The good news is that people would be a lot more respectful of money and credit and the labor required to earn them. It would be a fact of life, however painful.
Such is not the desirable path in the latter part of the 20th century. If only the Fed could smooth out those ups and downs of business, we could have a kinder and gentler economic cycle in which few would suffer.
The idea is, if you fiddle with money and credit as well as government demand for products, you can help keep business from sliding into a recessison; not by much but by just enough.
Now a definition. A recession is two, three-month quarters in which total gross national product goes backward. Nobody likes to go backward.
We all know what growth is. That’s what we’ve had for most of the past eight years.
A growth recession is where GNP reverses just enough to stay in the positive category without going into recession.
In theory, it’s supposed to work, but in practice it is highly evasive.
In any event, you are now looking at a bona fide growth recession for this country.
Last week, for instance, after-inflation GNP in the April-May-June quarter came in at 1.2 percent.

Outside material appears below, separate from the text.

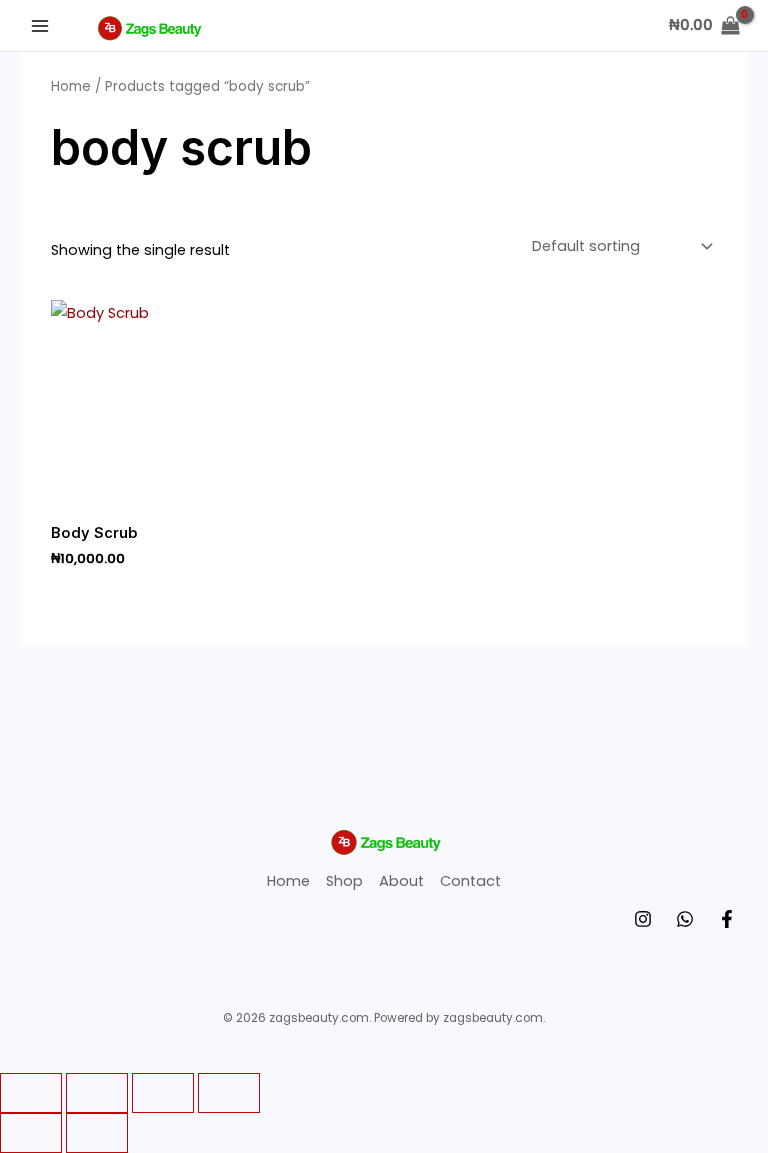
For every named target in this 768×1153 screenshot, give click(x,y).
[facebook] (727, 919)
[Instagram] (643, 919)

It’s less than the 1.7 percent rate of the prior quarter but is still growth.
This is exactly what all the bulls wanted last year and is probably why the Dow has held up as well as it has since then.
We do seem to have the best of all worlds. Business is soft but not too soft and the pain hurts some but not too many.
Now for the unfortunate part, which everyone already knows. I don’t recall an instance when the Fed successfully engineered a soft landing that worked for very long. Something unexpected always went wrong.
Well, there you have it, the soft landing everyone wanted. Just don’t you move an inch.
Correct as that was, the fear of tomorrow is that present slowness will evolve into a recession anyway. Growth has been slower than first thought and this real estate-bank thing is not getting any better.
My feeling is that the economy is about to revive again in a surprise consumer resurgence. I think it’s the result of steady employment numbers coupled with rising wages and a retrenching consumer. They feel relatively flush because of savings and the fact they still have a job.
Barring an economic surprise like an oil embargo, it would seem unlikely to expect a broad recession until this cash reserve is spent.